What you need to do. In the listing, find every line that has the string "computer" and copy it.

Recorded data.
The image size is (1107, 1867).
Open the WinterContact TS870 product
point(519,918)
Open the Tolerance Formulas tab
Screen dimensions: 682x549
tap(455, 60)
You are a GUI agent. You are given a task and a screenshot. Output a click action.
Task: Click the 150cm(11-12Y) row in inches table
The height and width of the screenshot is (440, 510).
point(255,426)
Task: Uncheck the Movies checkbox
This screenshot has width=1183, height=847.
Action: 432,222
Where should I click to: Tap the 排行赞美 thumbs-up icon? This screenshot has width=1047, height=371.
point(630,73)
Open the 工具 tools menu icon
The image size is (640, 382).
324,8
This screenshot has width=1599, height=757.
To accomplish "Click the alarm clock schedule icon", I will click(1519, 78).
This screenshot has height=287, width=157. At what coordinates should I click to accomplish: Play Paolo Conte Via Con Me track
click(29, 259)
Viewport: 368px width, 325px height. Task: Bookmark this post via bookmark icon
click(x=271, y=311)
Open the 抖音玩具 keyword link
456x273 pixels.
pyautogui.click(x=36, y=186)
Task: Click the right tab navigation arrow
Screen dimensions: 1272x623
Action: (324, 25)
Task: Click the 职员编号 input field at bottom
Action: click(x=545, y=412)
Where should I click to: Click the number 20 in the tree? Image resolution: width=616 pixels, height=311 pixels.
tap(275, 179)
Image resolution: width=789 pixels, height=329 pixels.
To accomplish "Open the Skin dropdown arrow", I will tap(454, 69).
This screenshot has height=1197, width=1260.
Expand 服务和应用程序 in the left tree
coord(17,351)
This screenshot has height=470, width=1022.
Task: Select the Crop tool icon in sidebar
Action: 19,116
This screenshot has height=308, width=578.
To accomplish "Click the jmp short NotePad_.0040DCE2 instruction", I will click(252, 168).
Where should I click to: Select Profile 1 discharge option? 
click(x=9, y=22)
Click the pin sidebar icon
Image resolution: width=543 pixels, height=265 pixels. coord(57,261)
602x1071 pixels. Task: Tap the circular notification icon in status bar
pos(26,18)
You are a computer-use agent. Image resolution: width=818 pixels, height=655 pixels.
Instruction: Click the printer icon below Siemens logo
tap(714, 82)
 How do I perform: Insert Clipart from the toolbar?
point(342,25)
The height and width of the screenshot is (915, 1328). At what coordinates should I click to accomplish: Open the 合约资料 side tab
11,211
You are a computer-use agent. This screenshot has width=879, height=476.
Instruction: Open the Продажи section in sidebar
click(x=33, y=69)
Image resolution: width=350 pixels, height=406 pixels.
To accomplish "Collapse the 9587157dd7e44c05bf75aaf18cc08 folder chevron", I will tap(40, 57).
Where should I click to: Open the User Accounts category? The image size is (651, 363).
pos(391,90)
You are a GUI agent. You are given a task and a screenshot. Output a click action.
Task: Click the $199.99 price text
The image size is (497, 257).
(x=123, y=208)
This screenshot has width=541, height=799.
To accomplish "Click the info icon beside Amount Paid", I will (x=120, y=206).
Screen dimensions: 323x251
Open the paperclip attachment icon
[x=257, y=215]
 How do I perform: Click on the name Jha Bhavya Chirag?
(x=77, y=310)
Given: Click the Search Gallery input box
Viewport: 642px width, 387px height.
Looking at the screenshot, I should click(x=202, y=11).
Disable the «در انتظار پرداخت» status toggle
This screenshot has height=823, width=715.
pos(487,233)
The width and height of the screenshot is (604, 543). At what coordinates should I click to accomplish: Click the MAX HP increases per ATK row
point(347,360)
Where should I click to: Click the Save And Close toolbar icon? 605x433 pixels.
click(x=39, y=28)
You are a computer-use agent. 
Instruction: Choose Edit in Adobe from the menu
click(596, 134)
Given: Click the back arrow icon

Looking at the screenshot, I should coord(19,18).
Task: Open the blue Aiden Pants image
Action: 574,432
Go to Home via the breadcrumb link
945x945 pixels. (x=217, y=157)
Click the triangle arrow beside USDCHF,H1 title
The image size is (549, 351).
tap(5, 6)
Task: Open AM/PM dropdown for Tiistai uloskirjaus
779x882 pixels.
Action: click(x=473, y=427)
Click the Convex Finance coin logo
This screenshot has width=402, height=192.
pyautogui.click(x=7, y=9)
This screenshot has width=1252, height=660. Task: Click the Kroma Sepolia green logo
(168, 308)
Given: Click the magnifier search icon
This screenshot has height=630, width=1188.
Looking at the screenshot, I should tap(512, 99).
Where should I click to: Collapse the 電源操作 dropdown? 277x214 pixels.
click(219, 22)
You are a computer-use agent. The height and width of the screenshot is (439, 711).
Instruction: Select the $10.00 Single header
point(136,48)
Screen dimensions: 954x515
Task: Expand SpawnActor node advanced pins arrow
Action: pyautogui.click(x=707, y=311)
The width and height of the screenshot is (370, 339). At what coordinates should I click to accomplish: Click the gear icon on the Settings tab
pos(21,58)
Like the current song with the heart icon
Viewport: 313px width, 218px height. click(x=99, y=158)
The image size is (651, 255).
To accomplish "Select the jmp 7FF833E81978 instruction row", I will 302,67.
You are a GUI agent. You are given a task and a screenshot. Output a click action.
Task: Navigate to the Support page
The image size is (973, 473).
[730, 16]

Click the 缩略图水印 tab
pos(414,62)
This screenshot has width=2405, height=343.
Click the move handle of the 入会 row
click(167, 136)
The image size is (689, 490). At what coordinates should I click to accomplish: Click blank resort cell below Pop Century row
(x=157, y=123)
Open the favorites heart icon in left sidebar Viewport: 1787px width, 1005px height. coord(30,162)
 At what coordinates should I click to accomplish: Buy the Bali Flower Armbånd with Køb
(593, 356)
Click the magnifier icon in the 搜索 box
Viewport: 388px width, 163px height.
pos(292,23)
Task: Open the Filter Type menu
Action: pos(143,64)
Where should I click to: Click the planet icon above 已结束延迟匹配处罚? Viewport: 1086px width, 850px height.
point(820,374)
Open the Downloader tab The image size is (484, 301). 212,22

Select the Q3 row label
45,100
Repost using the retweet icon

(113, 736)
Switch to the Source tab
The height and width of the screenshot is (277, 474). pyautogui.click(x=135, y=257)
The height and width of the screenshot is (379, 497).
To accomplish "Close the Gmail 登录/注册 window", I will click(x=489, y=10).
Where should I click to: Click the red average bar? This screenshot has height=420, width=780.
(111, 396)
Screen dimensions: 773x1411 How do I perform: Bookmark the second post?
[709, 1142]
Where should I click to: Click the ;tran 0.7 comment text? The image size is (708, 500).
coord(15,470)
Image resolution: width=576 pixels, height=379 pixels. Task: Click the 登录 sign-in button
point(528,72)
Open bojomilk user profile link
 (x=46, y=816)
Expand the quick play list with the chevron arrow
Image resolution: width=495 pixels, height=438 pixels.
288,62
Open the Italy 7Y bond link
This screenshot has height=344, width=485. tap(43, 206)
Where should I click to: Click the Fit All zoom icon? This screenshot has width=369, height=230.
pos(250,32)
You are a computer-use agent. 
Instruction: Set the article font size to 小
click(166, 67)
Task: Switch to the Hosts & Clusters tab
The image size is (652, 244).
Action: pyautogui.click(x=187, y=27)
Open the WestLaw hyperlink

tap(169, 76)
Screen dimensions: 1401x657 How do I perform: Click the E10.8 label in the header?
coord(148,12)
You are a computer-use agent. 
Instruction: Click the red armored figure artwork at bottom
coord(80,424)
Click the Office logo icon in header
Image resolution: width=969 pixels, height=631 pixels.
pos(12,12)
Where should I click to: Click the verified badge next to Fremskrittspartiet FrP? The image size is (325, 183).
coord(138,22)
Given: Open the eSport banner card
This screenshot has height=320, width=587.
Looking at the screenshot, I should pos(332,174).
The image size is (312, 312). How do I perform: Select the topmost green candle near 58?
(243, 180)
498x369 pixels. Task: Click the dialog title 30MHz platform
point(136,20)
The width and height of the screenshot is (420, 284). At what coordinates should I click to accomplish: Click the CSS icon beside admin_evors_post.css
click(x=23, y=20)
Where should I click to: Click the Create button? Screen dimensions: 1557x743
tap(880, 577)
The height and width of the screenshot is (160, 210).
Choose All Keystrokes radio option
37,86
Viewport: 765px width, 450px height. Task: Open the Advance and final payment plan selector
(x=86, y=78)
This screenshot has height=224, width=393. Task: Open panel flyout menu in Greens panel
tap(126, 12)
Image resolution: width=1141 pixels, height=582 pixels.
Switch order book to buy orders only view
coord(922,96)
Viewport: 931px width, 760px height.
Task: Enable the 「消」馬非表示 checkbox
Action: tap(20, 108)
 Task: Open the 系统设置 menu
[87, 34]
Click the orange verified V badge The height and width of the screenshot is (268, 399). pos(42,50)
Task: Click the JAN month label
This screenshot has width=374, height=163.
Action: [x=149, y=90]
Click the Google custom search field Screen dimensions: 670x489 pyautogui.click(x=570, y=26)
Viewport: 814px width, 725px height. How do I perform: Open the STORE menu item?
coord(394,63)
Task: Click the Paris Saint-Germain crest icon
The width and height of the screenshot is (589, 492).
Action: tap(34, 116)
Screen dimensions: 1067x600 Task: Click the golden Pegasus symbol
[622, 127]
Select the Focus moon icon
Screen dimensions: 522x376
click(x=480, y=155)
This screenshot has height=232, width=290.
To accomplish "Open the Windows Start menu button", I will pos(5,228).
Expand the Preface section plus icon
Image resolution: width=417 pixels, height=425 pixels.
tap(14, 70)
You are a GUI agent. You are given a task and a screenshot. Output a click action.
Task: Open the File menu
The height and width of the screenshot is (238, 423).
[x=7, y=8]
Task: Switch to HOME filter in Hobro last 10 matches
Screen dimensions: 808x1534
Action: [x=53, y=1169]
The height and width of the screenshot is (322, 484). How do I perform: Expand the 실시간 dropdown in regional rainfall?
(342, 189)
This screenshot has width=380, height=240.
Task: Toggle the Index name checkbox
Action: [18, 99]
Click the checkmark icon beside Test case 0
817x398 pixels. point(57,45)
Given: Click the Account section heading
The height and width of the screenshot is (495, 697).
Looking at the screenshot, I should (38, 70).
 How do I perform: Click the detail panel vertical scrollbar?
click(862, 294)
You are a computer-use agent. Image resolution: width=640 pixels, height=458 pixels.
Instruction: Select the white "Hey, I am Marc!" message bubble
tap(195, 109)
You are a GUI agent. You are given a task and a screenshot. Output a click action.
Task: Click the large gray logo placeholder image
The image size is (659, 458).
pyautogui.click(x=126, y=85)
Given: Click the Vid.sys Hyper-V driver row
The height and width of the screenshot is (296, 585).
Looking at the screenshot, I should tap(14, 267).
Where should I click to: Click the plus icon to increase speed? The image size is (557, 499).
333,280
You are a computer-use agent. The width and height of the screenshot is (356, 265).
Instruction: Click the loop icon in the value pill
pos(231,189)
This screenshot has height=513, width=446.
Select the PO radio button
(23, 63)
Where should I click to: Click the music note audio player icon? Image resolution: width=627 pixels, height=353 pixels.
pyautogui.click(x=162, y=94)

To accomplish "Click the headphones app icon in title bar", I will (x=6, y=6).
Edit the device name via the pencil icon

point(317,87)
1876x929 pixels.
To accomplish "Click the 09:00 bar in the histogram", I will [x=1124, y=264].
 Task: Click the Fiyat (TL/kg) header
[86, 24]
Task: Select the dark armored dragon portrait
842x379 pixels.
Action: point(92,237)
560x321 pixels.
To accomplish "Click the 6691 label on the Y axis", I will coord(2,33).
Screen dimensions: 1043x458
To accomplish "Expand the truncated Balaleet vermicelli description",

Exercise solution.
You are a computer-use agent. Image resolution: width=818 pixels, height=655 pixels.
You are a computer-use agent. This screenshot has width=879, height=476.
You are a computer-use agent. 
You are a computer-use agent. The height and width of the screenshot is (439, 711).
You are a computer-use agent. 
You are a computer-use agent. 
You are a computer-use agent. Image resolution: width=640 pixels, height=458 pixels.
You are a computer-use agent. The width and height of the screenshot is (356, 265).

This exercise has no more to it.